And did nobody bother to notice that we'll be getting precisely this same Piano Concerto in tomorrow's Prom?
Really, it seems time for R3 to get their programming act together. A little thought would be a good way to start, added to a little less contempt for their audience, and a lot more imagination.
You will gather that I am really cross! It has spoiled what was a splendid live recital.
Agree completely!!!
Of course one could listen on the iplayer instead, and skip past these offending fillers. But that is not what live radio should be about.
I too am intensely angry about this practice. Radio 3 seem to have lost sight of a concert being an entity, not just a collection of pieces that can be mucked around with.
I'm looking forward to Véronique Gens's concert on the 30th. The only reason I am glad I ever flew with Virgin Atlantic was that I discovered one of her CDs thanks to their in-flight "entertainment" (to use the term loosely) system. (It still does NOT excuse their appallingly uncomfortable seats - no one's back is C-shaped! - or what they put on their "classical" music playlist. Apart from VG's Tragediennes, of course.)
I used to love Bruno Hoffmann’ s glass harp LP, so I was looking forward to today’s concert. Was it the difference between glass harp and glass harmonica that this performance didn’t sound anything like Hoffmann’s? There was nothing at all ethereal about the sound but it actually sounded like…someone rubbing a piece of glass with wet fingers. It almost set my teeth on edge in some places. And as far as I could here in the Mozart, not all notes were there as if the instrument wasn’t sophisticated enough for the music. I suppose there was curiosity value but what a disappointment.
Thursday 29
While I am here, anybody interested in Andreas Scholl singing, no not Bach or Dowland but Schubert and Brahms?
Saw the Tattoo last night! Absolutely great. I thought the kids on the bikes were really good! (I know probably not that part of the festival but it was rather!).
Don’t cry for me
I go where music was born
J S Bach 1685-1750
Saw the Tattoo last night! Absolutely great. I thought the kids on the bikes were really good! (I know probably not that part of the festival but it was rather!).
Glad you made it to Edinburgh, BBM! Are you going to any concerts?
I used to love Bruno Hoffmann’ s glass harp LP, so I was looking forward to today’s concert. Was it the difference between glass harp and glass harmonica that this performance didn’t sound anything like Hoffmann’s? There was nothing at all ethereal about the sound but it actually sounded like…someone rubbing a piece of glass with wet fingers. It almost set my teeth on edge in some places. And as far as I could here in the Mozart, not all notes were there as if the instrument wasn’t sophisticated enough for the music. I suppose there was curiosity value but what a disappointment.
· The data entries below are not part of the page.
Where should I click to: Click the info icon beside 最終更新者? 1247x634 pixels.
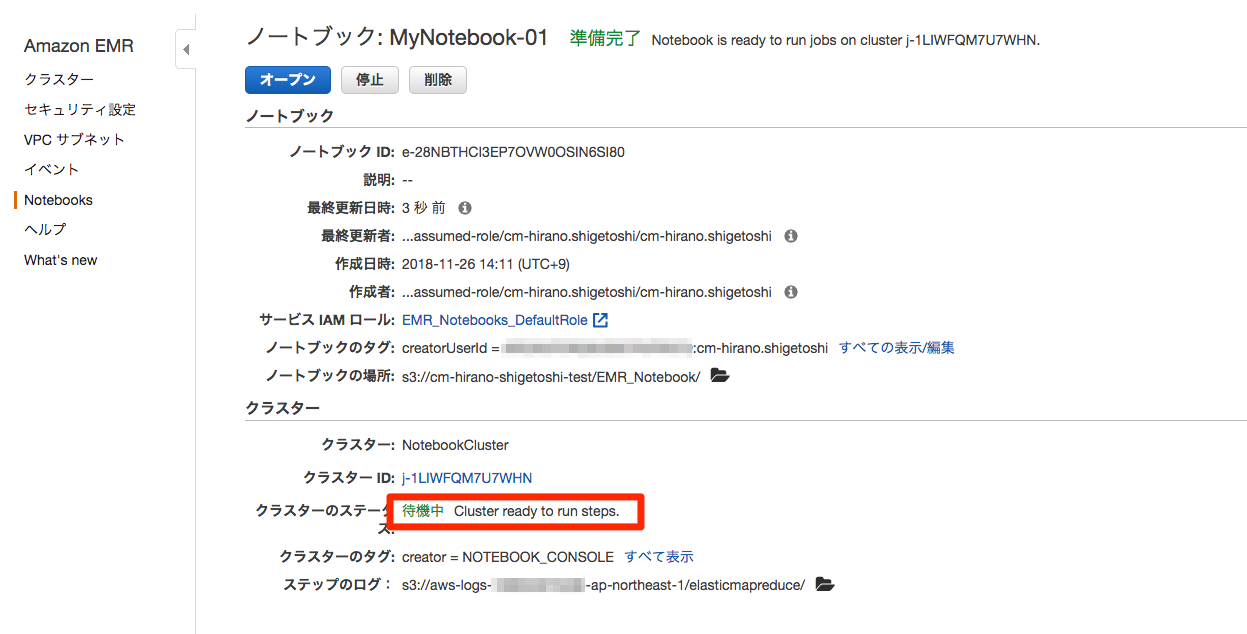789,235
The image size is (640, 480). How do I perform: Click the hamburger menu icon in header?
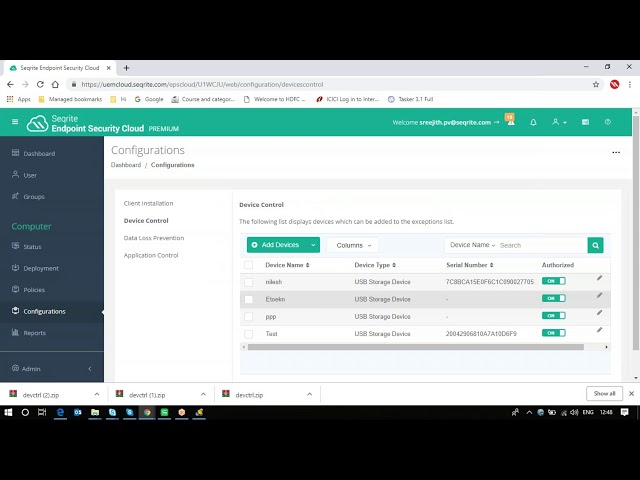[15, 122]
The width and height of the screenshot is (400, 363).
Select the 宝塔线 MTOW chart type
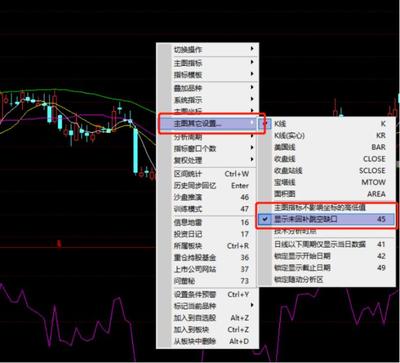(326, 182)
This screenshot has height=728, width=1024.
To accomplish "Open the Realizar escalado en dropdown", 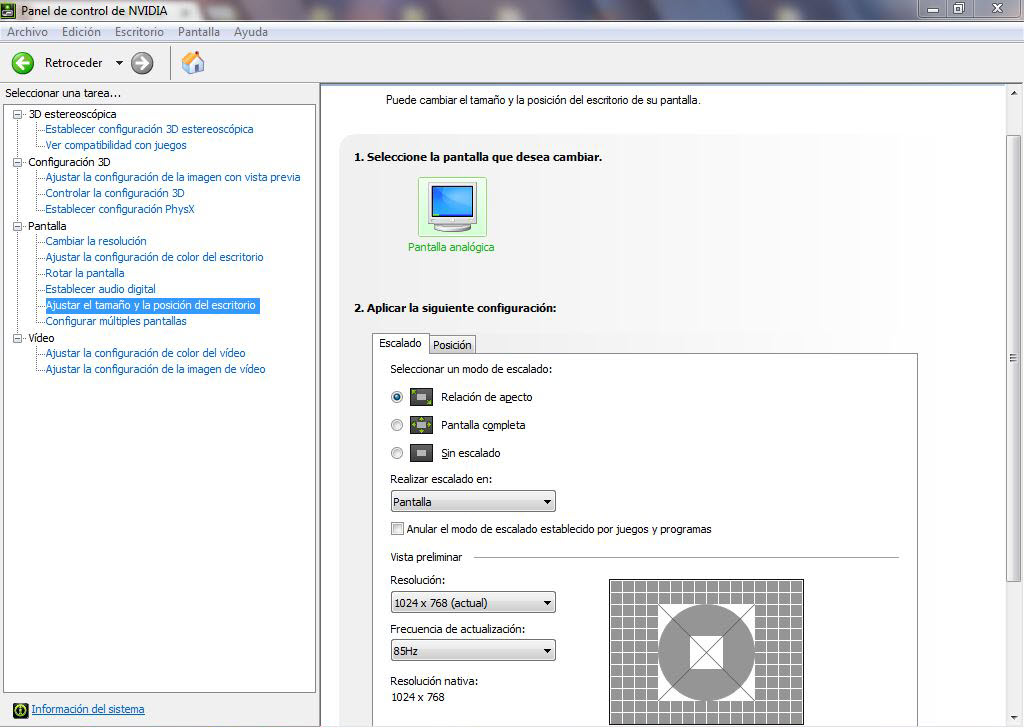I will click(x=473, y=502).
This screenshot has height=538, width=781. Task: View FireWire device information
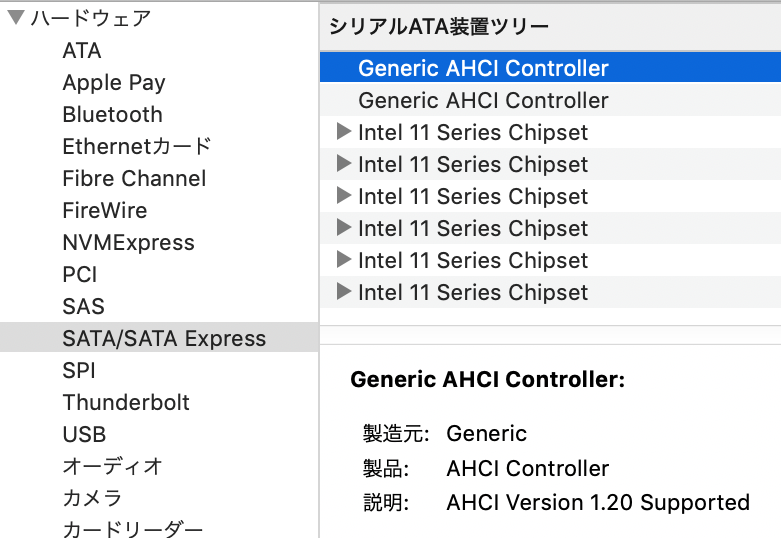point(105,210)
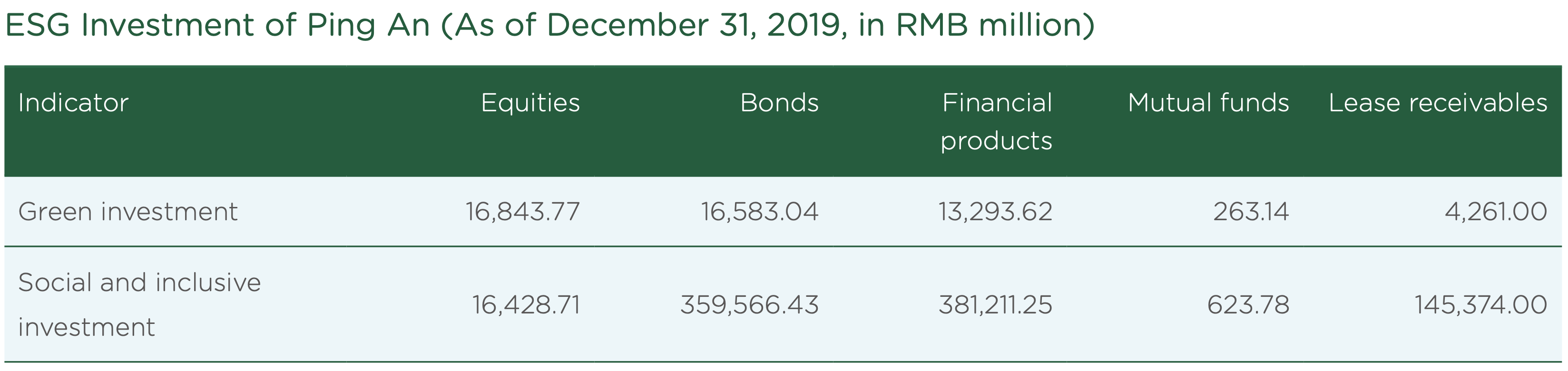Select the Indicator column header
1568x371 pixels.
pyautogui.click(x=73, y=103)
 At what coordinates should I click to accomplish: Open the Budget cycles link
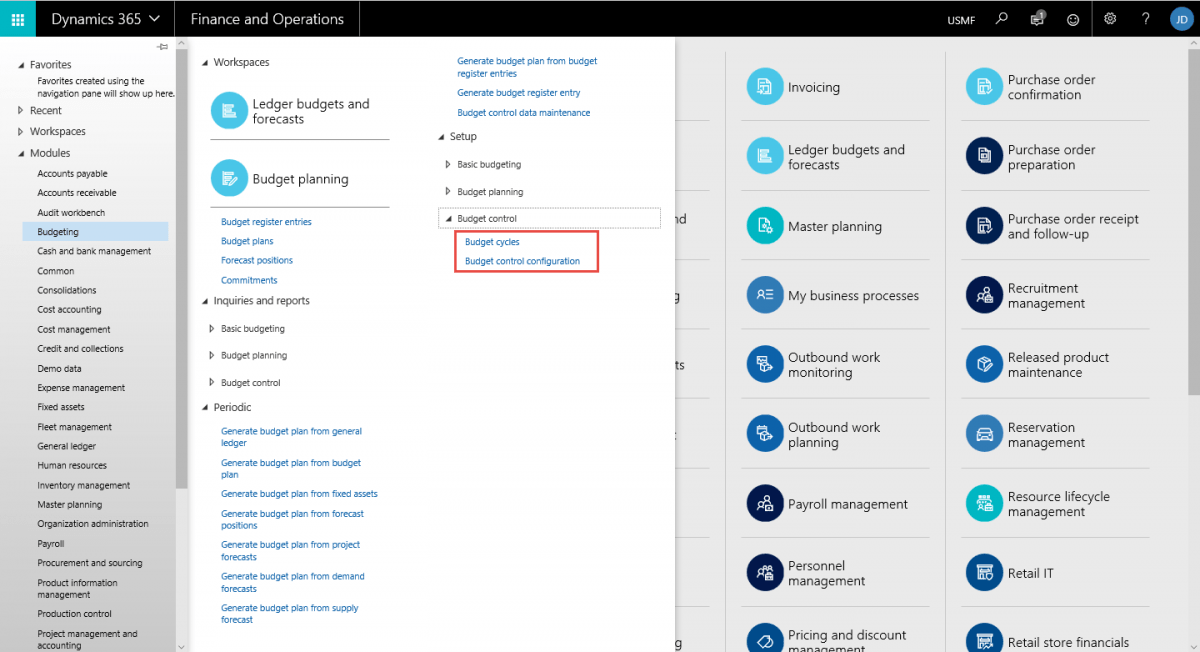coord(492,242)
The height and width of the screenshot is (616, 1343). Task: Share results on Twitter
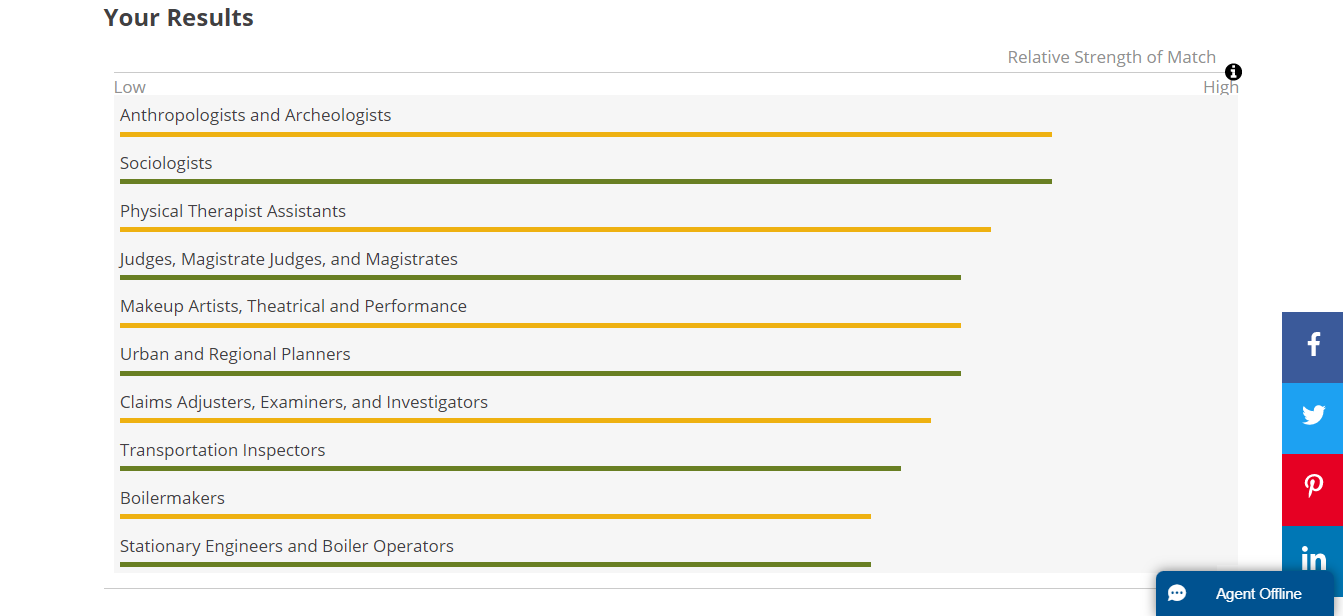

Actually I did think it sounded ethereal at times, ds, though more so in the solo works. It was interesting to hear a performance on a real glass harmonica and not some of the substitutes that are used (e.g. celesta) even though as you say it was a struggle for the soloist in the Adagio and Rondo. I wonder if Mozart had a really exceptional player in mind when he composed that work.
It was an adventurous programme and it was good to hear the Crumb works, which I must listen to again.
Tonight, Radio 3 broadcast the best performance of Beethoven's 3rd Symphony I have ever heard - by the Chamber Orchestra of Europe conducted by Yannick Nezet-Seguin. The colour and character of the playing, woodwind and brass in particular, were a total joy throughout.
I would like to request a live Beethoven cycle from them, please, and am very eager to tune in for No 7 tomorrow evening!
Tonight, Radio 3 broadcast the best performance of Beethoven's 3rd Symphony I have ever heard - by the Chamber Orchestra of Europe conducted by Yannick Nezet-Seguin. The colour and character of the playing, woodwind and brass in particular, were a total joy throughout.
I would like to request a live Beethoven cycle from them, please, and am very eager to tune in for No 7 tomorrow evening!
We went to that concert and were blown away by it. The playing was superb, especially in the 'Metamorphosen'. The leader made a beautiful sound in the Haydn although it was not a huge sound. The following days concert was even better!
Tonight, Radio 3 broadcast the best performance of Beethoven's 3rd Symphony I have ever heard - by the Chamber Orchestra of Europe conducted by Yannick Nezet-Seguin. The colour and character of the playing, woodwind and brass in particular, were a total joy throughout.
Absolutely! I also came away from this concert with the thought that this must be the best performance of the Eroica I had ever heard.